We use a common extension for MediaWiki for managing our script-development process on "Lunatics". It works quite well, and it might not be obvious, so I thought I'd explain it here. The idea is to make it possible for the writer to work on the script in a single page while allowing the director to add shooting notes, storyboards, and other material to each scene -- and to keep everything synchronized so that we don't have two versions of the script.
Making Movies with Free Software
This article is part of an on-going series on the challenges I've faced in producing two free-licensed movies, Marya Morevna, through the Morevna Project and Lunatics, which we are working on as Anansi Spaceworks.
I'm sure you've visited Wikipedia pages where a section of the page has been pulled in from another article by a macro. This is called "transclusion" and it's a basic part of MediaWiki. But there is a common extension, called "Labeled Section Transclusion" that lets you go a step or two further. With this extension, you can pull in just the relevant section of a wiki page (identified by the hierarchical header).
We use this in a variety of places on our pre-production wiki. For example, we have a single page that talks about military uniforms, and that page has sections which are transcluded into the description pages for the military characters in the story (because that's what they wear).
"Labeled Section Transclusion" being a lot of characters to type, I'll call it "LST" from now on.
The script
For the script, we have a much more well-defined system, as you can see in the figure below.
First of all, the process starts with the script or screenplay document. This is a single document, and it's actually the "writing screenplay", which has the material relevant to the screenwriter, but doesn't have much information on particular shots or what the camera is doing.
In the script, we use MediaWiki headings to mark each scene or sequence that we want to handle separately for directing purposes (this isn't really standard script format, by the way, but it works for us).

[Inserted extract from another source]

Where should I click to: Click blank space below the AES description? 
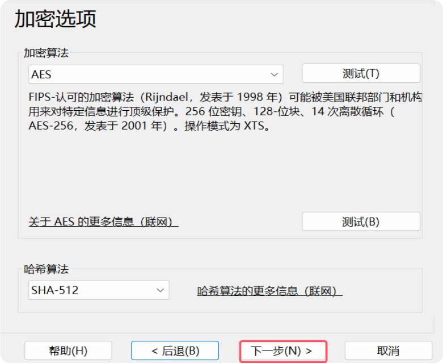click(x=221, y=170)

Then at the end of each scene, we add a wiki link and create a new "Scene" page for that scene.
Scene pages
In each scene page, we follow a strict naming scheme, with sections titled "Screenplay", "Direction", "Storyboards", and "Sound".
The "Screenplay" section shows the writing script for that scene, and is filled in using an LST macro. Here, for example, is the code for the first scene:
==Screenplay==
{{#lsth:NCIS Screenplay|Introduction}}
The other sections are original on the scene page. The storyboards are represented using the "image gallery feature" (which represents a lot of images at the same time in a grid)":
==Storyboards==
<gallery widths="180px" heights="120px" perrow="4">
Image:NCIS-005-suitingup-01.png
Image:NCIS-005-suitingup-02.png
Image:NCIS-005-suitingup-03.png
Image:NCIS-005-suitingup-04.png
Image:NCIS-005-suitingup-05.png
Image:NCIS-005-suitingup-06.png
Image:NCIS-005-suitingup-07.png
Image:NCIS-005-suitingup-08.png
Image:NCIS-005-suitingup-09.png
Image:NCIS-005-suitingup-10.png
Image:NCIS-005-suitingup-11.png
Image:NCIS-005-suitingup-12.png
Image:NCIS-005-suitingup-13.png
Image:NCIS-005-suitingup-14A.png
Image:NCIS-005-suitingup-14B.png
</gallery>
The other two sections are just normal wiki text.
Other pages
We also have a separate page for the soundtrack that helps me keep track of all the music tracks we're using, who created them, and some information for later profit-sharing (I discussed this in a previous article ).
On that page, I also use LST to bring in all of the sound notes from the scene pages.
We have an additional "Storyboards" page which uses LST to collect all of the scene storyboards into one long storyboard for the entire episode, and another which collects the "Screenplay" and "Direction" sections to create a script for use in creating the animation (we'd call it a "shooting script" if we were doing live action).
There are specialized tools for managing script development, and some of them are even free software, but we're finding that MediaWiki works pretty well and it's easy to adapt it to our development needs.